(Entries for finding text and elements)
-- Begin --
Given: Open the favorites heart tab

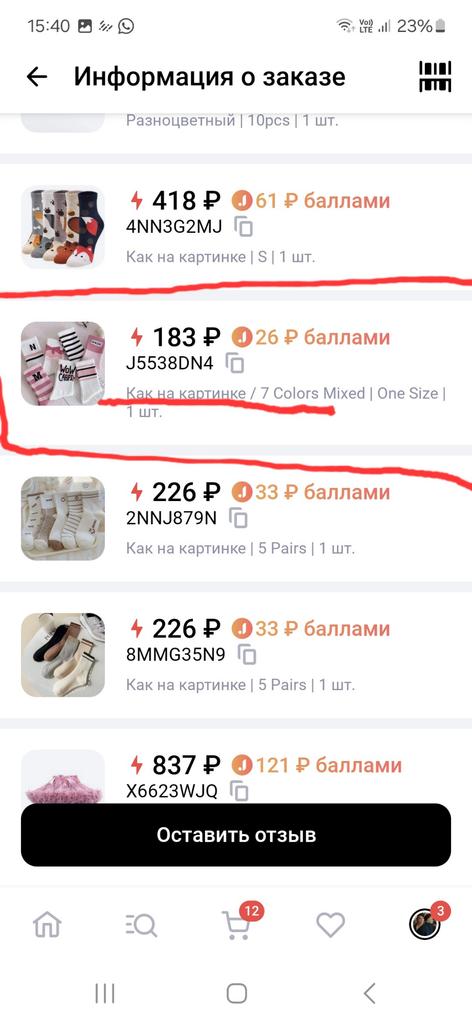Looking at the screenshot, I should pos(330,924).
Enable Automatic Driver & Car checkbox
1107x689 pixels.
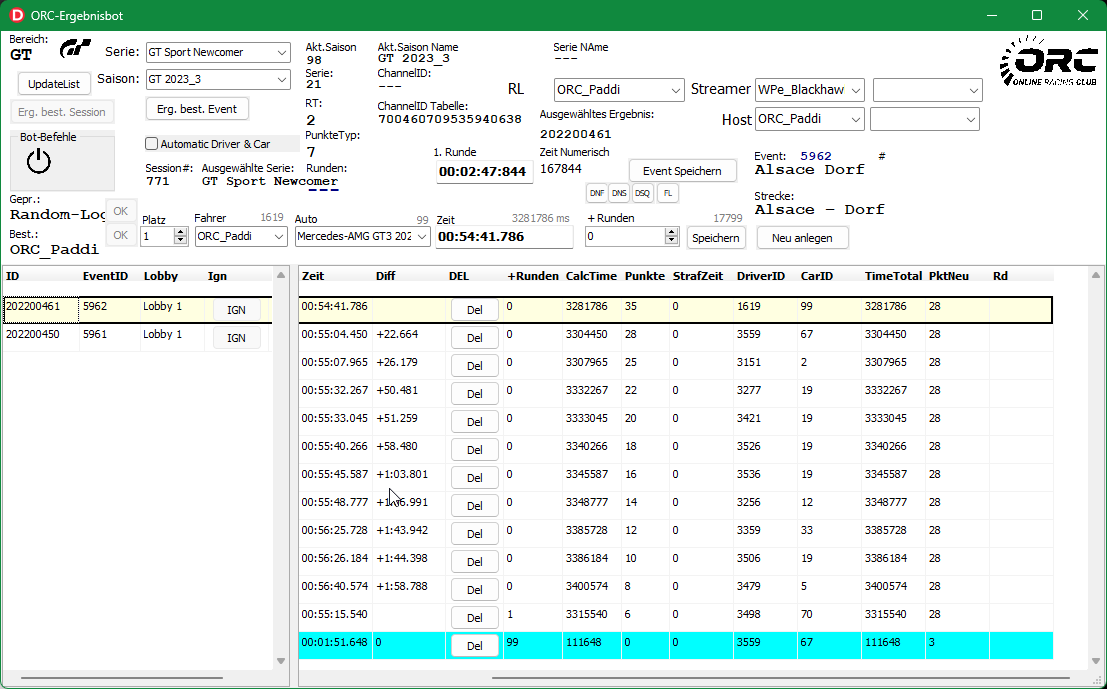coord(152,144)
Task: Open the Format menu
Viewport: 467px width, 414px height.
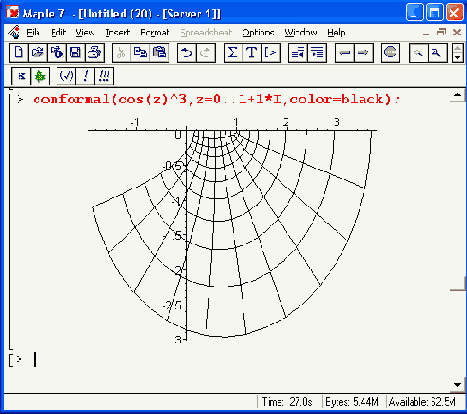Action: [155, 32]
-- End --
Show each line of the material above that contains the word "Open".

» In response
Given: Open the favorites heart tab
Task: Open the Format menu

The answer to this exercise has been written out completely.